Instructions for the task.
Using the records below, count the lines with "toolbar" in them. Give the number only.

== Input data

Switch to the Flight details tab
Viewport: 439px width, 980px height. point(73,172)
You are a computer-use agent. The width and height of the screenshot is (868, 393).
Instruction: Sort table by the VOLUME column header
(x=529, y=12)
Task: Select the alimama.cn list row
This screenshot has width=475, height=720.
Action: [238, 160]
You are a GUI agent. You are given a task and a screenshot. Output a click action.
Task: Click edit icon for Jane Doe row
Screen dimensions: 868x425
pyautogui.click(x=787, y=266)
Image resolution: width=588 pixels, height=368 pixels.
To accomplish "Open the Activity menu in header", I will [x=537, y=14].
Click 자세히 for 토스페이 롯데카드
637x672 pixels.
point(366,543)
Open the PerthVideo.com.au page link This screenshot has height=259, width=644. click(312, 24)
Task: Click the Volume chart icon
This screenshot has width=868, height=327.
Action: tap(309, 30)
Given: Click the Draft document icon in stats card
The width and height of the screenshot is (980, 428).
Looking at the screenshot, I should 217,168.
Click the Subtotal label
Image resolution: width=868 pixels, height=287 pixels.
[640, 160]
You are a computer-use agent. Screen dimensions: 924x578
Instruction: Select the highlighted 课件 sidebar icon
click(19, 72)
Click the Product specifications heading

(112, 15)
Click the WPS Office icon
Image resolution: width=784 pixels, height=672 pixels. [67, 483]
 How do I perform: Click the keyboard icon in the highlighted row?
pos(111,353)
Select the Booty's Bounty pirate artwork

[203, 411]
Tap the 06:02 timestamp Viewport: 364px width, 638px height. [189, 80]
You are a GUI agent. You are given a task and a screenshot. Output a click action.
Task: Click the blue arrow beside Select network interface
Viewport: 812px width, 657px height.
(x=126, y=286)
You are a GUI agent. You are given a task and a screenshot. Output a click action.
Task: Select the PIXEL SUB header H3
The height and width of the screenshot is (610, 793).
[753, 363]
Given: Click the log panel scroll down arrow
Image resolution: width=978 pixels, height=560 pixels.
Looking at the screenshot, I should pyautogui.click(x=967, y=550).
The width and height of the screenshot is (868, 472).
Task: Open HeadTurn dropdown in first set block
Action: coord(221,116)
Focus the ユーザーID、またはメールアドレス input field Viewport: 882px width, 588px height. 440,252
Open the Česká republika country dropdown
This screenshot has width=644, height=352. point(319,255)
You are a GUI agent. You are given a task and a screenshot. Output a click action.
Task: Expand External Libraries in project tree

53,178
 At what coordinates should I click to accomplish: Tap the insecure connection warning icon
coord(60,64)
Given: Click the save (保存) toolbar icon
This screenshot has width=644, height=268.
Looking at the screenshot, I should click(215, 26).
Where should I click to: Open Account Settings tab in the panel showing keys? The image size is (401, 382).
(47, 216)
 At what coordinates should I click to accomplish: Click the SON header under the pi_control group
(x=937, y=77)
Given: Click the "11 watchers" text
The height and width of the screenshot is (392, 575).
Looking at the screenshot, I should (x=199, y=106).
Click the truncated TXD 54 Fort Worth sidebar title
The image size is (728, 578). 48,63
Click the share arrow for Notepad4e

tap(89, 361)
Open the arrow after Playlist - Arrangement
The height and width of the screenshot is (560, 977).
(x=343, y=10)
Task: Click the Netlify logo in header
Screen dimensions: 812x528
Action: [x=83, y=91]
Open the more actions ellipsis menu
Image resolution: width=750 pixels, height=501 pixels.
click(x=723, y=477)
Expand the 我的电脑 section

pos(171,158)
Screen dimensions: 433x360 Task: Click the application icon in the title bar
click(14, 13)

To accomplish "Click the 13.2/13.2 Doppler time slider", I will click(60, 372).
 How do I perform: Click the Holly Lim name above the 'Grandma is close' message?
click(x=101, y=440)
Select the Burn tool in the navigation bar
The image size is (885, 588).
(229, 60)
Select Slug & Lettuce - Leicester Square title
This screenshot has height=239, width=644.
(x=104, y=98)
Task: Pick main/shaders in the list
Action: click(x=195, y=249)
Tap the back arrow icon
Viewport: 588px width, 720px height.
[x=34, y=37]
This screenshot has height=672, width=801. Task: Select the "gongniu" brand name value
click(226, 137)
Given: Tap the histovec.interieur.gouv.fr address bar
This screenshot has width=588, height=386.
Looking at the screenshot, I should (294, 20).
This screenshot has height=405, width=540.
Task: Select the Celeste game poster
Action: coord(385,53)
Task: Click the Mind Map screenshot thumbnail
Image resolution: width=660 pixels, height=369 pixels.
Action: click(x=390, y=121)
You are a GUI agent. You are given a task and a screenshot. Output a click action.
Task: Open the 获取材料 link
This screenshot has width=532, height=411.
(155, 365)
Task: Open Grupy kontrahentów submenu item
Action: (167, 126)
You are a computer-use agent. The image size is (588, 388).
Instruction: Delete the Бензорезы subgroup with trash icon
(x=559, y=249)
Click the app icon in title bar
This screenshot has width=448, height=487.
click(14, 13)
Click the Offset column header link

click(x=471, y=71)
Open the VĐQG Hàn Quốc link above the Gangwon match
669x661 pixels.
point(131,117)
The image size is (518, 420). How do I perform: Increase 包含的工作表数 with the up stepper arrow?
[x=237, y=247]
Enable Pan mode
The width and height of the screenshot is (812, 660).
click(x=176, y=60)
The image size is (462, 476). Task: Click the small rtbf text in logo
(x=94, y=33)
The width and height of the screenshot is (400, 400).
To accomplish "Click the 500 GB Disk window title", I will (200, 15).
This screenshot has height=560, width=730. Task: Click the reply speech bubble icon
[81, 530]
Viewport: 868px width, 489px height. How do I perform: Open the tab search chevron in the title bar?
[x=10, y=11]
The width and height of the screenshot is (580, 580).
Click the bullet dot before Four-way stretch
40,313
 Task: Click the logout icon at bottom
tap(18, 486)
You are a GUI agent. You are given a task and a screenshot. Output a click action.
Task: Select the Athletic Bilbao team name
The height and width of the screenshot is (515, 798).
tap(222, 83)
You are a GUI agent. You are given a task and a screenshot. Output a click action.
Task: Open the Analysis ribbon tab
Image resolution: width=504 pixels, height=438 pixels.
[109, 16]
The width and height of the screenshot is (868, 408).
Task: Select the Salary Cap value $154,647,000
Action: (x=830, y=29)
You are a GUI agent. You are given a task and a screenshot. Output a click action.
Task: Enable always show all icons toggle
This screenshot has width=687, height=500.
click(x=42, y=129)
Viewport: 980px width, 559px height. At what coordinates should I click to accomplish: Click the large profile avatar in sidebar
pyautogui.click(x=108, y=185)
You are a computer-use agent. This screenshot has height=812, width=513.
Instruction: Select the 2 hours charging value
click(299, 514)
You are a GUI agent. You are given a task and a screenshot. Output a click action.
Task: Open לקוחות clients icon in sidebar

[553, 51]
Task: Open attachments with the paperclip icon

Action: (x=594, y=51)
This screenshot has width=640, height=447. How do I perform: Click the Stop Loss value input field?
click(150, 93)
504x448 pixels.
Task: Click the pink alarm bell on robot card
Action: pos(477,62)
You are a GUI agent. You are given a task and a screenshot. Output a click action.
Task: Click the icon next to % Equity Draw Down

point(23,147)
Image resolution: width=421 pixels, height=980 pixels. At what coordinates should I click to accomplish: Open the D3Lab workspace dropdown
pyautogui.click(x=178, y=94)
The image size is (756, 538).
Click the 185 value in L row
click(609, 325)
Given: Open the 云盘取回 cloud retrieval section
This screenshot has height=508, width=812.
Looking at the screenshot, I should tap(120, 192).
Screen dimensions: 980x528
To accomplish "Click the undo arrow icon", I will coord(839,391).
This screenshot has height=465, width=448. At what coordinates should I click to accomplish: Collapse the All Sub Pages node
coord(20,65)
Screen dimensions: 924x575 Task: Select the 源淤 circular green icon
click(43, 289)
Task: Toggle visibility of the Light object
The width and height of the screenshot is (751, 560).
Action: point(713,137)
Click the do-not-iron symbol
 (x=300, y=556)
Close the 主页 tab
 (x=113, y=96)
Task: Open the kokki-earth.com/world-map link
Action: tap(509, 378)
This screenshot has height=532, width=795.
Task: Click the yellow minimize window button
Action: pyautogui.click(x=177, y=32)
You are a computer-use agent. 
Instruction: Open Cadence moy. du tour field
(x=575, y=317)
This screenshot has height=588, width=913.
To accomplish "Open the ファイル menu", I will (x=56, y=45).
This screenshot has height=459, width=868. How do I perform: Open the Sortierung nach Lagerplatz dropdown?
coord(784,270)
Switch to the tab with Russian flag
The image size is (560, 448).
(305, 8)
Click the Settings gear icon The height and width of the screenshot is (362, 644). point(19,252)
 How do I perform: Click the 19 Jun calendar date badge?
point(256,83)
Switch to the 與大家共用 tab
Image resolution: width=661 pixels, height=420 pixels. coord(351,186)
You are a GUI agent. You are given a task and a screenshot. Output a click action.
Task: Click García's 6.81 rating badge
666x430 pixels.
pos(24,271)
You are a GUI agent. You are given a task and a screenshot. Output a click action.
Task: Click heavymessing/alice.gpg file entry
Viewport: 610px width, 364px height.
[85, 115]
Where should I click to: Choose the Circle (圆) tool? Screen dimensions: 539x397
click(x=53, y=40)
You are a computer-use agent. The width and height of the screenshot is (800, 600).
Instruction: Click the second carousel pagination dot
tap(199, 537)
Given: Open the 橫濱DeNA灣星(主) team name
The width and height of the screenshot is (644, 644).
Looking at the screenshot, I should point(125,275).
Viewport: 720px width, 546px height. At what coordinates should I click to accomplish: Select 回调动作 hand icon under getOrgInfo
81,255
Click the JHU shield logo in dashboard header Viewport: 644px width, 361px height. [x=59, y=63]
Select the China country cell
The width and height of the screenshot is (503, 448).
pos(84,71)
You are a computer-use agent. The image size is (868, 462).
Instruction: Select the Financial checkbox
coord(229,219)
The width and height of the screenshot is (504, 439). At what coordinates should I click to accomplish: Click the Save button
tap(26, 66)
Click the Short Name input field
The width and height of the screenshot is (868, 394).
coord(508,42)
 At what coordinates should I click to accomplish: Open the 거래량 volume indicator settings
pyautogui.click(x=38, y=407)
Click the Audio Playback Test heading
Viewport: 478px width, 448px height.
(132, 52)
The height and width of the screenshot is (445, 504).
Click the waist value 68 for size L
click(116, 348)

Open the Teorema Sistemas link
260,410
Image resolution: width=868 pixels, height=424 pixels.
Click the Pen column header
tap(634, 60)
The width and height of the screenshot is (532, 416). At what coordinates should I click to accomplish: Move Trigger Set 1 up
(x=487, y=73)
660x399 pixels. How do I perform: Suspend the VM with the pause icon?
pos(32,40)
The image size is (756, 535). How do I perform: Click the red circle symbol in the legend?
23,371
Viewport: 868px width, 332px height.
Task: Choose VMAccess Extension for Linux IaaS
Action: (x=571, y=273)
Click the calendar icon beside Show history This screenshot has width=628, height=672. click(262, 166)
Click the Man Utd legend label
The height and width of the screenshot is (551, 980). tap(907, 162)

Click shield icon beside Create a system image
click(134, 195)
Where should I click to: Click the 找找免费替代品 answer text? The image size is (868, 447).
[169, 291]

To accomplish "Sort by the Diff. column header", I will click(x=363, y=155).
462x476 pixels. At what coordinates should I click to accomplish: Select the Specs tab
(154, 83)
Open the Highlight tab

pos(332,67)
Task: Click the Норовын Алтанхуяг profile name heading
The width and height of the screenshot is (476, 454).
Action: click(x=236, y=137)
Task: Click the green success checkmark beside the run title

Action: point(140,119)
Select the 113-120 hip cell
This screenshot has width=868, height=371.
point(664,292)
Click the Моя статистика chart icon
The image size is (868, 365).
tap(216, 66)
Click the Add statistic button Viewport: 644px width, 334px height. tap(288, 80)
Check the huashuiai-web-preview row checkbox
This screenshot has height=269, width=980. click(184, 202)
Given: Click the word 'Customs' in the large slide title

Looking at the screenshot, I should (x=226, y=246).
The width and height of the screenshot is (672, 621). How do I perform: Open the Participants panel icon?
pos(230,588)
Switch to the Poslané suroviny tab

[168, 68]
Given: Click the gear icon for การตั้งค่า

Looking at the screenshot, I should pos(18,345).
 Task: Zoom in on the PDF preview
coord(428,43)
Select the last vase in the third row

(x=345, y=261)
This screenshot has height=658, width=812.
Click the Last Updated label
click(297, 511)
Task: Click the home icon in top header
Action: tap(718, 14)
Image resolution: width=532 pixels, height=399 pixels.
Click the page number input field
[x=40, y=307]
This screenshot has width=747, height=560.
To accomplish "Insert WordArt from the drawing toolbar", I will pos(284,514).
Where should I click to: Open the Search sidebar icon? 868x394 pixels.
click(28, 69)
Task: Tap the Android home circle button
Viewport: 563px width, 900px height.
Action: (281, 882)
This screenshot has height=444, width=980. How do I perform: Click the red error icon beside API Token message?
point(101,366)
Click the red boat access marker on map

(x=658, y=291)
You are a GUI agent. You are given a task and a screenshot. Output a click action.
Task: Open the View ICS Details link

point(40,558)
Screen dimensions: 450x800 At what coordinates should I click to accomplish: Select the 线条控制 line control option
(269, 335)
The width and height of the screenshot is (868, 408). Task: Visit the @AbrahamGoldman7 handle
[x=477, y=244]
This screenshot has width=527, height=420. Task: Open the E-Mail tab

====

Solution for this exercise.
2